Our bodies need 8-9 hours sleep a day and any more than that and it starts having an adverse effect – any less than 7 and you also start doing damage. So despite my body saying it was exhausted, giving in to that and sleeping actually prolonged it and made it worse. You see the vicious cycle?
Last autumn I saw a rheumatologist who suggested I regularly went swimming and I have been faithfully doing that. It hasn’t had the breakthrough I was hoping for though and now I’m discovering why.
According to my psychologist (it’s NOT all in my head but they have to treat it under mental health because blood tests/scans all come back fine!), I have two ways of approaching the next few months:
- Slowly cut back on the time I spend sleeping; or
- Go ‘cold turkey’ and set a schedule for my day which I rigorously stick to.
And being me, I’m going ‘cold turkey’. This means I have to crawl out of bed at 6.30am each morning and am not allowed to get back into it until the evening, with a set ‘lights out’ at 10.30pm (although I may push that back to 9.30pm!). I am allowed one 20 minute nap if I absolutely have to.
It’s sheer agony.
And I’m not overdramatising.
You are talking to someone who has previously been surviving the exhaustion and pain by sleeping at least 15 hours each 24 hour period – I’m cutting down to between 8-9 hours.
Whilst I am awake I need to do a 7 minute walk in the morning and a 7 minute walk in the evening (which will slowly be built up). I am allowed to do 20 minutes of activity followed by 5 minutes of rest (which literally means sitting still and doing nothing – but not falling asleep either). I have to spend more of my 20 minute slots doing relaxing ‘me’ things. I have had the order from the doctor to be selfish and devote time to caring for myself.
It is really really really hard!
I am surrounded by a house that needs unpacking, cleaning and decorating and I am only allowed to do small chunks of it whilst I have to do largish chunks of reading, crafts, music, etc. Yes, it may sound like bliss but when you have limited energy, trust me, you want to do ‘important’ things (like cleaning the kitchen!). Plus I have spent my whole life wanting to help others and do ‘useful’ things. I am having to completely change my character here!
Day 1 of the regime and by 9 o’clock I was so ready to crawl back into bed. I feel like crying now at 11.30am knowing I am not allowed the nap after lunch which I am craving. My pain levels are ridiculously high (advantage of sleep – if you sleep deep enough, you can’t feel it!). And I have another…9 hours before I can even start getting ready for bed!

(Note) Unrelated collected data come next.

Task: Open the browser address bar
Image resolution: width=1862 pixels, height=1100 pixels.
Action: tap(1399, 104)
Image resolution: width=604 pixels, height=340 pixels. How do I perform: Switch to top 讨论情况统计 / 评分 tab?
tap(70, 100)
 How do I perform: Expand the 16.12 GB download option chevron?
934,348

So if you see me/speak to me/pray for me – please bear with me over the next few weeks. Apparently it *should* eventually start easing a little but for now, I am in pain, exhausted and not allowed to crawl into bed. If I look exhausted – it’s because I am. Even more exhausted than I used to be previously which is quite impressive! If I look bewildered – it’s because I am. This new lifestyle is counter-character for me and I can’t fully get my head around it. If I look lazy – it’s not because I am. It’s because I am having to retrain my body and mind to relax and rest. Trust me, there is no (bad) thing you could say about me that I haven’t already beaten myself with repeatedly.
So please guys, please help. I’d appreciate it if you could pray I have the willpower to stick this out and not give up. I’d appreciate hugs and encouragement. I’d appreciate it if you’d also support Joel as he supports me through this because he’s the one having to cope with it day in, day out and this is going to be just as hard for him. I’d appreciate you not saying how much you wish your doctor would tell you to do this and have all that restful relaxing time (unless you also would like to take on the pain, fatigue, brain fog and nausea?). I really would still appreciate visitors as long as you don’t mind the house looking a tip. And I’d appreciate it if you just stick with me on this.